Riforma Senato, governo sotto su emendamento Sel

Riforma Senato, governo sotto su emendamento Sel
Riforma Senato, governo sotto su emendamento Sel

ROMA – Al Senato  si procede a tappe forzate per cercare di arrivare al via libera finale della riforma del Senato entro giovedì: la conferenza dei capigruppo ha deciso di procedere con una seduta non stop, giovedì, finchè non verrà approvato il ddl.

Ma i rischi restano dietro l’angolo e mercoledì sera su un emendamento Sel all’art. 30 che modifica il Titolo V il Governo va ko, inciampando per la seconda volta sul voto segreto.

L’apertura dei relatori sui referendum non trova inoltre il plauso di Sel anche se, nel frattempo, sono stati licenziati altri due pilastri delle riforme volute da Matteo Renzi: la soppressione del Cnel e delle Province.

E’ a tarda sera, nel mezzo di un dibattito tornato acceso, che si è nascosta l’insidia per il Governo. Su un emendamento Sel che pone sotto competenza delle Regioni la rappresentanza in Parlamento delle minoranze linguistiche e votato, su richiesta della Lega, a scrutinio segreto l’esecutivo va sotto per 5 voti e il sospetto che i franchi tiratori continuino a stazionare nella maggioranza torna a farsi prepotentemente avanti.

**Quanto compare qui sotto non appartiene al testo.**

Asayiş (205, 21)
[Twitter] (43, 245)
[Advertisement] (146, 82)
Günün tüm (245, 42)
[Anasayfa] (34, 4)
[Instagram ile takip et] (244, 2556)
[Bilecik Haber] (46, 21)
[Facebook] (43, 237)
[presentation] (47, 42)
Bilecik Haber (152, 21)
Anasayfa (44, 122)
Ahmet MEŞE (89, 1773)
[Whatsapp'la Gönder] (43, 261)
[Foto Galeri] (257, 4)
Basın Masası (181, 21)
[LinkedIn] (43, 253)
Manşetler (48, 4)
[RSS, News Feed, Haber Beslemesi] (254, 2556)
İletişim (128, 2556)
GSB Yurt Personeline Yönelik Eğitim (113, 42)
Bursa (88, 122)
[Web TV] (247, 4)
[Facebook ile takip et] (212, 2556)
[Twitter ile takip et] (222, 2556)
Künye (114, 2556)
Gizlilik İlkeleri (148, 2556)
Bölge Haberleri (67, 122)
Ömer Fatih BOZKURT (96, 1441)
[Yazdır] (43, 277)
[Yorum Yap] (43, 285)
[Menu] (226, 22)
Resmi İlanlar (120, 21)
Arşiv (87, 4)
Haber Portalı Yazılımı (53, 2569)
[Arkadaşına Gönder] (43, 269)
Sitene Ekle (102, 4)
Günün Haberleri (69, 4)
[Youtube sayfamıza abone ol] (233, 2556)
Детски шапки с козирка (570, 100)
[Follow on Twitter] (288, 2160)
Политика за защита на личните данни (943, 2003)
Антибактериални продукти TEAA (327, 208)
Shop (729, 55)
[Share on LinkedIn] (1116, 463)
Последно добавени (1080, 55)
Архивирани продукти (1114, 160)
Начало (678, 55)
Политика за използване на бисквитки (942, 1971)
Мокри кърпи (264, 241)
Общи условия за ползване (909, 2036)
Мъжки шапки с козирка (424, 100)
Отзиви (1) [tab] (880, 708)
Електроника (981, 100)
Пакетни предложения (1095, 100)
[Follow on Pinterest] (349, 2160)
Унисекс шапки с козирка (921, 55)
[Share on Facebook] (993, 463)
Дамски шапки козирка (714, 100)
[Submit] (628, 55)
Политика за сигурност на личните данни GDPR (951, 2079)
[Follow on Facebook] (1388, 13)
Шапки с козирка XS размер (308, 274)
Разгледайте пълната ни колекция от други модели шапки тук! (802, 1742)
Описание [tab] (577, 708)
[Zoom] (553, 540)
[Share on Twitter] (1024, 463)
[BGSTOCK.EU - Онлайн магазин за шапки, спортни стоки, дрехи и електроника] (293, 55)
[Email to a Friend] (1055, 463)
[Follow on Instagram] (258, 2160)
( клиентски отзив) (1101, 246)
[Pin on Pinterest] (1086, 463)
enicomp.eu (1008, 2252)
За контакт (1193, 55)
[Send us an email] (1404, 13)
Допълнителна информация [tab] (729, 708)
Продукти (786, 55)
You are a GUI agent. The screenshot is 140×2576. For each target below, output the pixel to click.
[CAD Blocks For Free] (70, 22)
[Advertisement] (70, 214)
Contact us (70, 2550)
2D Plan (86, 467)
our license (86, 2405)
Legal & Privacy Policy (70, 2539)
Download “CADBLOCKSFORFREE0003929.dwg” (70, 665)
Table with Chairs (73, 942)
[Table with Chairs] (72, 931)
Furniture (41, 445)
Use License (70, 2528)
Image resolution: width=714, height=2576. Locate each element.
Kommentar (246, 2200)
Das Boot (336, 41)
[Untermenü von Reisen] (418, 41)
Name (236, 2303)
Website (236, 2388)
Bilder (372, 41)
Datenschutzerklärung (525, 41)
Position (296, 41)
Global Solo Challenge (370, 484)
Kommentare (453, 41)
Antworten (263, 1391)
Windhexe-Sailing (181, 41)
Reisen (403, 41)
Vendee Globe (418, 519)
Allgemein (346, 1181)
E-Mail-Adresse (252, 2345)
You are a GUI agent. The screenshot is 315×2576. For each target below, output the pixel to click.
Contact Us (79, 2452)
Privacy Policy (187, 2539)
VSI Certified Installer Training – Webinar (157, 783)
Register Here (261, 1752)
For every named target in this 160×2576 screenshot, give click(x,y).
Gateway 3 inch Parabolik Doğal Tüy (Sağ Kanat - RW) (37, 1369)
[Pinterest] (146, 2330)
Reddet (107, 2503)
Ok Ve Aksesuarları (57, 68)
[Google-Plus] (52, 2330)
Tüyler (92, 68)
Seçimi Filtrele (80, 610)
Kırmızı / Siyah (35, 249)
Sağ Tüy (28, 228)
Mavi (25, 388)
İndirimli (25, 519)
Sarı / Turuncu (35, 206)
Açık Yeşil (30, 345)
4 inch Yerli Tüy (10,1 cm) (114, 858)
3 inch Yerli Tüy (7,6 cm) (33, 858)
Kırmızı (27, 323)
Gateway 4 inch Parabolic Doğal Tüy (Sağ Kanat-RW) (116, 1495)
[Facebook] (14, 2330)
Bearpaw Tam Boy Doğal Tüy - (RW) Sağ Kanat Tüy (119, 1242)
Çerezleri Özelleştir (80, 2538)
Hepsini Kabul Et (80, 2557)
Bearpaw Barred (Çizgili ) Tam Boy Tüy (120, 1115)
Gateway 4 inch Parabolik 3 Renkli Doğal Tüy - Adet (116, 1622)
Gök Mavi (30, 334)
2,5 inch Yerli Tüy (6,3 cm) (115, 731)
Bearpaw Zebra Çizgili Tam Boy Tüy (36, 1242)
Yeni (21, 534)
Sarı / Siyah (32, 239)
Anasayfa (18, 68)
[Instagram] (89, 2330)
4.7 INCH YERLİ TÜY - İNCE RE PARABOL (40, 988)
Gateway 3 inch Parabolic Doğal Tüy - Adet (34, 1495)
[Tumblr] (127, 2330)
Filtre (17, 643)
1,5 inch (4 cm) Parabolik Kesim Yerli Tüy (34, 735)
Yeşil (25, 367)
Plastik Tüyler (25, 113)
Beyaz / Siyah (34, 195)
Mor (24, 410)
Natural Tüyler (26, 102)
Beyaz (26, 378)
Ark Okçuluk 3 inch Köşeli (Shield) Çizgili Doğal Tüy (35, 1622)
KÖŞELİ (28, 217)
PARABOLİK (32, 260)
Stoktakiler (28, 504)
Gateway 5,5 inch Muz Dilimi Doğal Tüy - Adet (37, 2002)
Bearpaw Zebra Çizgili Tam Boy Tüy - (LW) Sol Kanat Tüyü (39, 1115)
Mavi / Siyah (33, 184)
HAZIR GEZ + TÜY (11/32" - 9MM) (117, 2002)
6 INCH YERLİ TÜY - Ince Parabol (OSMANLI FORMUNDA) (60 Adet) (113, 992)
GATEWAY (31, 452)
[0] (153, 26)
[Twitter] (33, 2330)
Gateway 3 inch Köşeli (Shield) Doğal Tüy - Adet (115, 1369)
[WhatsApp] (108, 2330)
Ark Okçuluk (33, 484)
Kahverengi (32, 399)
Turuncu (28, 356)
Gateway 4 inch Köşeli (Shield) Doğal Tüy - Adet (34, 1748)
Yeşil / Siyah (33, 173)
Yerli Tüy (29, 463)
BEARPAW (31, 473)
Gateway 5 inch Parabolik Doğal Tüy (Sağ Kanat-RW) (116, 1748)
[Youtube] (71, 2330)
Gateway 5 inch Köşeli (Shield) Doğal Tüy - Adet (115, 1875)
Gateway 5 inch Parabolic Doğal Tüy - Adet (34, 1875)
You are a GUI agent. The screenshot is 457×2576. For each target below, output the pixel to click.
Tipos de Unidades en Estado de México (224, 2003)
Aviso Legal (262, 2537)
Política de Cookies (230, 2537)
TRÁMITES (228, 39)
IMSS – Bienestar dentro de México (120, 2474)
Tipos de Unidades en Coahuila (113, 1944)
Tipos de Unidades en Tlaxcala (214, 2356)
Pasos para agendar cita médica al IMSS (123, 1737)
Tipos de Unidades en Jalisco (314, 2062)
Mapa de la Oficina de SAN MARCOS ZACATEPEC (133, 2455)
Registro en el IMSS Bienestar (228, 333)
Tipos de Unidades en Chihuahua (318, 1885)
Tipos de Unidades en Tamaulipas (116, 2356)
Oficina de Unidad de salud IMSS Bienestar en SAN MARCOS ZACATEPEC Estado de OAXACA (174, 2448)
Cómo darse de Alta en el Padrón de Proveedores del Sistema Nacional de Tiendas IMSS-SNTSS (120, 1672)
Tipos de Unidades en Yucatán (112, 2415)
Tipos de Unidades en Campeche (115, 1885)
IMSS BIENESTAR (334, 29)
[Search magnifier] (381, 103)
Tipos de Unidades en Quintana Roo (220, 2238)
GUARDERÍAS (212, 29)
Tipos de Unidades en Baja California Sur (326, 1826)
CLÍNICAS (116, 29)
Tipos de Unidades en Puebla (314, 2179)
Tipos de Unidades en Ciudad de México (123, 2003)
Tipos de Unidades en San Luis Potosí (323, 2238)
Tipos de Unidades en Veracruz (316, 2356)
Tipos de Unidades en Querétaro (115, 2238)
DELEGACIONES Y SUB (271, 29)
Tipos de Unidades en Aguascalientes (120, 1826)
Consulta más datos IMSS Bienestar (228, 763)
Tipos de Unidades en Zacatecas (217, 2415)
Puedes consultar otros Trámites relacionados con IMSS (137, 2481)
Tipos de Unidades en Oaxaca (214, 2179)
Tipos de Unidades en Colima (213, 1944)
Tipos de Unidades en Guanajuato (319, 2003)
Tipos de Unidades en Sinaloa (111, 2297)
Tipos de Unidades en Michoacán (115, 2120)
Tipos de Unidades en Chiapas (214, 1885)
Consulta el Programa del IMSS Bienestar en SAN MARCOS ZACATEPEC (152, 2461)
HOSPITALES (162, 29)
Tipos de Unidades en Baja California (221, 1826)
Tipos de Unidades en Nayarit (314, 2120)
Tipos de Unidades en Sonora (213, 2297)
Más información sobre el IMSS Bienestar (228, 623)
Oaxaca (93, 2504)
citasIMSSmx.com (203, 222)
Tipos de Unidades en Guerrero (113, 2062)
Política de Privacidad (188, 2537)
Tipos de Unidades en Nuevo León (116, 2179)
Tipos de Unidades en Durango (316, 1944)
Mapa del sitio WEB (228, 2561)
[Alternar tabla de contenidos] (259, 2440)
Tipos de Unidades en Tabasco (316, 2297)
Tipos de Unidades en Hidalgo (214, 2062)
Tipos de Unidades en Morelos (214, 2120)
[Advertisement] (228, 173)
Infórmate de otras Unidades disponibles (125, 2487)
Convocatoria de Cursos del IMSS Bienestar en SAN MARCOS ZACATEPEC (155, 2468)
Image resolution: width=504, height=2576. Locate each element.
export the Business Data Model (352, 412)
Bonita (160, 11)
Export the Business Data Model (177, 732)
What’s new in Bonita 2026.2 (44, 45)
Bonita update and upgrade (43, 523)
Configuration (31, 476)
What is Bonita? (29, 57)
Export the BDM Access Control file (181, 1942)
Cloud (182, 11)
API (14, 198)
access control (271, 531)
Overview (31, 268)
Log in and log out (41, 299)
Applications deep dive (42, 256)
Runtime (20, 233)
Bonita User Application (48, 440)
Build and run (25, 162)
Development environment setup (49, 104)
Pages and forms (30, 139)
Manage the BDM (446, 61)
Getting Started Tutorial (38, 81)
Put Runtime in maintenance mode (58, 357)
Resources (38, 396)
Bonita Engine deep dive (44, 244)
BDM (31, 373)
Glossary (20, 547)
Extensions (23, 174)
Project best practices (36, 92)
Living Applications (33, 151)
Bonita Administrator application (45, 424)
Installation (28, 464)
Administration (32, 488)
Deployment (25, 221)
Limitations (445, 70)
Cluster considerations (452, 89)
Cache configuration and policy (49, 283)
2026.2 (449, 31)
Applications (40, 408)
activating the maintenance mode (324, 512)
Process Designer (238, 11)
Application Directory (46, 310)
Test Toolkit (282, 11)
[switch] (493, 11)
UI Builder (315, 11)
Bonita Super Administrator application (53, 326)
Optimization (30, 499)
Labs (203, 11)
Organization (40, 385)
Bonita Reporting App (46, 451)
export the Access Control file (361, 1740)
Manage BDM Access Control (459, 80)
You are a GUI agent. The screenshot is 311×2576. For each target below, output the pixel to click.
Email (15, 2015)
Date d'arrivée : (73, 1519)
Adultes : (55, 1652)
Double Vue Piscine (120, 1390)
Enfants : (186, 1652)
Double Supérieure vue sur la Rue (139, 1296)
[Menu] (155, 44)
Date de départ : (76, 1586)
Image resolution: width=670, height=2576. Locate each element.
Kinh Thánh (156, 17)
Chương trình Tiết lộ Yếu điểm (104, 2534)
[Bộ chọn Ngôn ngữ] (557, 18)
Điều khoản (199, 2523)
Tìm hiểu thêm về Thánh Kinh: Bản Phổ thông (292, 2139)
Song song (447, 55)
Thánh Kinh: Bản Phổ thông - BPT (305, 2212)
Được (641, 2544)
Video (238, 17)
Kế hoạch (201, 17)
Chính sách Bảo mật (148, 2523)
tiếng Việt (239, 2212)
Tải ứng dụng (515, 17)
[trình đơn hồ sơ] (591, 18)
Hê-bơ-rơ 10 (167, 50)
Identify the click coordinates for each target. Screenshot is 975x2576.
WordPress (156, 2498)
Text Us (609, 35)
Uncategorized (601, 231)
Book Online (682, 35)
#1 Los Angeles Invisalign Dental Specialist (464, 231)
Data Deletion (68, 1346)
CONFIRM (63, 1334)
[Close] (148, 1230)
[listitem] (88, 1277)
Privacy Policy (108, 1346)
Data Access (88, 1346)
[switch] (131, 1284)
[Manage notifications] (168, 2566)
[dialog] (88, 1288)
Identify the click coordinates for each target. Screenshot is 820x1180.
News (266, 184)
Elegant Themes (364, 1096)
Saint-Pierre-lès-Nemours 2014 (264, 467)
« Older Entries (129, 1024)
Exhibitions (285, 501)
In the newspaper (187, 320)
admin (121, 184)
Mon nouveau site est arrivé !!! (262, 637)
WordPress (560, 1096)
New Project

Tanto che Giorgio Tonini, vice capogruppo Pd al Senato, sottolinea come il ‘peso’ concreto dell’emendamento sia marginale. Ma non lo è quello politico. L’emendamento “è privo di portata normativa, è illogico”, denuncia in Aula la relatrice Pd Anna Finocchiaro invitando a “non insistere” più su emendamenti “in contrasto con i principi dell’ordinamento”. Dopo i rinvii delle ore scorse è arrivata invece l’apertura dei relatori su alcuni dei punti più delicati del testo. Sui referendum, Finocchiaro e Calderoli hanno presentato un emendamento per riportare le firme da 800mila a 500mila, relegando tuttavia l’abbassamento del quorum per l’approvazione – pari alla maggioranza dei votanti alle ultime elezioni – solo al primo caso.

E trovando, per questo, il parere negativo di Sel, che ha già annunciato la presentazione di diversi subemendamenti. Con un altro emendamento, i relatori hanno invece introdotto la possibilità di referendum propositivi e d’indirizzo ed hanno abbassato da 250mila a 150mila le firme necessarie per le leggi d’iniziativa popolare. Resta invece invariato l’art. 21 del ddl sull’elezione del Capo dello Stato, il primo degli otto approvati mercoledì.

Platea e quorum restano quelli previsti dal testo uscito in Commissione (esclusi i tre delegati regionali, dopo il quarto scrutinio vale la maggioranza dei 3/5 dell’assemblea, dopo l’ottavo, è sufficiente la maggioranza assoluta) con il ministro Maria Elena Boschi che si è comunque impegnata a valutare ulteriori modifiche alla Camera.

L’esclusione del potere di dare la fiducia al Governo per il futuro Senato, la soppressione del Cnel e l’abolizione delle Province dalla Carta sono gli altri punti incassati nell’iter del ddl, arenatosi tuttavia all’art. 30 relativo alle modifiche al Titolo V, ‘in onore’ del quale sono rientrati pressoché stabilmente in Aula anche i 5 Stelle. Sembra allontanarsi quindi l’obiettivo di arrivare all’ok finale già giovedì, obiettivo dettato anche dall’ arrivo al Senato del dl competitività. Ma le incognite restano, come l’ipotesi – data per più che probabile – che al momento delle dichiarazioni di voto finali i ‘frondisti’ FI che fanno capo a Raffaele Fitto dichiarino il proprio ‘distacco’ dal voto del gruppo.

E su tutto potrebbe anche aleggiare l’ombra dei dati sul Pil snocciolati dall’Istat: il presidente Pietro Grasso, replicando ad una lettera del M5S, ha spiegato che sono in corso contatti con il ministro dell’Economia Padoan per verificare la sua disponibilità ad intervenire in Aula.